À ce moment Joseph rentra.
– Monsieur, on peut entrer chez Mme la marquise.
– Est-ce que Mme d’Harville a demandé sa voiture?
– Non, monsieur le marquis; Mlle Juliette a dit devant moi au cocher de Mme la marquise qui venait demander les ordres pour la matinée que comme il faisait froid et sec, madame sortait à pied… si elle sortait.
– Très-bien. Ah! j’oubliais: si je vais à la chasse, ce sera demain ou après. Dis à Williams de visiter le petit briska vert ce matin même; tu m’entends?
– Oui, monsieur le marquis. Vous ne voulez pas votre canne?
– Non. N’y a-t-il pas une place de fiacres ici près?
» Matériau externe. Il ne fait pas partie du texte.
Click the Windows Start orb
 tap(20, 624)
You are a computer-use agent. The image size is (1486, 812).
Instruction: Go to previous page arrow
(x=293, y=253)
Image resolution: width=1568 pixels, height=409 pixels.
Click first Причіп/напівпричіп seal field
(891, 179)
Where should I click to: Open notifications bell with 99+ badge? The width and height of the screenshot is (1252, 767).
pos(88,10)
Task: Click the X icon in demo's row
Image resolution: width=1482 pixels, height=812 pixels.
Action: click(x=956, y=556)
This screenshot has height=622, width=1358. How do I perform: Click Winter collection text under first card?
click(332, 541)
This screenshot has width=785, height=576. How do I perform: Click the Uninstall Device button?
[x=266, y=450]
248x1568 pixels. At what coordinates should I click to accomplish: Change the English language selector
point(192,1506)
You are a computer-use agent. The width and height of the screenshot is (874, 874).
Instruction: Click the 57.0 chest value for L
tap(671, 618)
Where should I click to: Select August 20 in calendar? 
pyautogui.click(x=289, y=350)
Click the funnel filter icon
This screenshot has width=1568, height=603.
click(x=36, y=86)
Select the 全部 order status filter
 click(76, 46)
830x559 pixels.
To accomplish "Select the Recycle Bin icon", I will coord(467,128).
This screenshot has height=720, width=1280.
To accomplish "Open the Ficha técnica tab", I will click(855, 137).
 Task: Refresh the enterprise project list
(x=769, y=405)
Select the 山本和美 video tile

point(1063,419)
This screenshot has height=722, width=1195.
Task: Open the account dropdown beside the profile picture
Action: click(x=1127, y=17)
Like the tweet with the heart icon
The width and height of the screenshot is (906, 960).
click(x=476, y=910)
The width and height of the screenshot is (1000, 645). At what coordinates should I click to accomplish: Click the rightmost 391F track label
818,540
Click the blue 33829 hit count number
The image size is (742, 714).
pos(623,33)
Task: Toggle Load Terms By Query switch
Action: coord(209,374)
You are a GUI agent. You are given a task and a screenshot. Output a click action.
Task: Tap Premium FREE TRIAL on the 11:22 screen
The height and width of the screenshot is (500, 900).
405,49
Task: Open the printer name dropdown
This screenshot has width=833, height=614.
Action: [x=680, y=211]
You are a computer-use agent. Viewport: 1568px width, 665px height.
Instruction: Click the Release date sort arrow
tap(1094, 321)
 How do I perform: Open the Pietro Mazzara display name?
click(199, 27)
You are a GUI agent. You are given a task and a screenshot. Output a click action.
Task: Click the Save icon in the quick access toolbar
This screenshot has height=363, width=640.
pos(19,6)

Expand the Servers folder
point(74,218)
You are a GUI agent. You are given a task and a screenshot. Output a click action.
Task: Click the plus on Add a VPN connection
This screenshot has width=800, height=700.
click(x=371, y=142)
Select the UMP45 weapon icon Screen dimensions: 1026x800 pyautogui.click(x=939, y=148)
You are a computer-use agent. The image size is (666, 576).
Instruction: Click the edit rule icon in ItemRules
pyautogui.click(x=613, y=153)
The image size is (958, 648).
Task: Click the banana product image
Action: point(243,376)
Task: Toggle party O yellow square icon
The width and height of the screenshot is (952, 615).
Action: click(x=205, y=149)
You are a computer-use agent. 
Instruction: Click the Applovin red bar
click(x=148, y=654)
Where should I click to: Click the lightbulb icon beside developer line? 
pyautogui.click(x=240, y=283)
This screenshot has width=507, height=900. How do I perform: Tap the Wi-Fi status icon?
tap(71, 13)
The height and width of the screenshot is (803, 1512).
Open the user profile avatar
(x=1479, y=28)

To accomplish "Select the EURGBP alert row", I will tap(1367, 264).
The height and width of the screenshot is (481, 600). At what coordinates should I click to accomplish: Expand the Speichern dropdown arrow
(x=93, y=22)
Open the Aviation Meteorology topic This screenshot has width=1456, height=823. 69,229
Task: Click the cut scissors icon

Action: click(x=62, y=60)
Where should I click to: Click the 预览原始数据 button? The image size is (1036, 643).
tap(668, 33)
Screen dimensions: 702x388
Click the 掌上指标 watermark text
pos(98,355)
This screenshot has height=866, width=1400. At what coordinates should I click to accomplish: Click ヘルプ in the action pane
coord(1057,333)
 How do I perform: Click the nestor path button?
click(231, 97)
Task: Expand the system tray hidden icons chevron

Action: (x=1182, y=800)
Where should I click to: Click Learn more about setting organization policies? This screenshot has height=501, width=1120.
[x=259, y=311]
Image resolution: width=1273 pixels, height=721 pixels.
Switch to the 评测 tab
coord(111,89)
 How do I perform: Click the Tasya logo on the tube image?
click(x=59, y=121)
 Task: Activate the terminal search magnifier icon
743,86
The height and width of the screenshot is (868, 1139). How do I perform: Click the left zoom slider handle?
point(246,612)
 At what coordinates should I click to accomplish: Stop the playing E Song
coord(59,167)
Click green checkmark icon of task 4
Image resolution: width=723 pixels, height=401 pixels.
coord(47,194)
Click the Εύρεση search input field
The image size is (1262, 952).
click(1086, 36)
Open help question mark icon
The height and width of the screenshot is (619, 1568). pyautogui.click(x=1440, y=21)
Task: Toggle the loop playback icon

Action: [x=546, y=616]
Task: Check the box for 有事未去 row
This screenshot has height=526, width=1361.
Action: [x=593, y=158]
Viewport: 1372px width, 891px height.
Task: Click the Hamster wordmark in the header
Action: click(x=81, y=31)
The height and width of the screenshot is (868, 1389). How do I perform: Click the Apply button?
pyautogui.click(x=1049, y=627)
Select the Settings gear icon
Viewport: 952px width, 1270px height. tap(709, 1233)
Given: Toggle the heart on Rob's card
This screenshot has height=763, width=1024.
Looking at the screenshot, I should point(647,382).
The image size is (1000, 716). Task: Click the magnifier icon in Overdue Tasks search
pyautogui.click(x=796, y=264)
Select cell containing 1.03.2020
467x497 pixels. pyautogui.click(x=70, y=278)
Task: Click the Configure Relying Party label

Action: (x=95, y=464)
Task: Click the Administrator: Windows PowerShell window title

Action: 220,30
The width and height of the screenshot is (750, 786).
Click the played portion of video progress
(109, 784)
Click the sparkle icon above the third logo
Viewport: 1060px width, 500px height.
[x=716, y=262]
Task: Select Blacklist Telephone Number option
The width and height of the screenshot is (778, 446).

– Tout près, au coin de la rue de Lille.
Après un moment d’hésitation et de silence, le marquis reprit:
– Va demander à Mlle Juliette si Mme d’Harville est visible.
Joseph sortit.
– Allons… c’est un spectacle comme un autre. Oui, je veux aller chez elle et observer le masque doucereux et perfide sous lequel cette infâme rêve sans doute l’adultère de tout à l’heure; j’écouterai sa bouche mentir pendant que je lirai le crime dans son cœur déjà vicié. Oui, cela est curieux… voir comment vous regarde, vous parle et vous répond une femme qui, l’instant d’après, va souiller votre nom d’une de ces taches ridicules et horribles qu’on ne lave qu’avec des flots de sang. Fou que je suis! Elle me regardera, comme toujours, le sourire aux lèvres, la candeur au front! Elle me regardera comme elle regarde sa fille en la baisant au front et en lui faisant prier Dieu. Le regard… le miroir de l’âme (et il haussa les épaules avec mépris)! plus il est doux et pudique, plus il est faux et corrompu! Elle le prouve… et j’y ai été pris comme un sot. Ô rage! Avec quel froid et insolent mépris elle devait me contempler à travers ce miroir imposteur, lorsqu’au moment peut-être où elle allait trouver l’autre… je la comblais de preuves d’estime et de tendresse… je lui parlais comme à une jeune mère chaste et sérieuse, en qui j’avais mis l’espoir de toute ma vie. Non! non! s’écria M. d’Harville en sentant sa fureur s’augmenter, non! je ne la verrai pas, je ne veux pas la voir… ni ma fille non plus… je me trahirais, je compromettrais ma vengeance.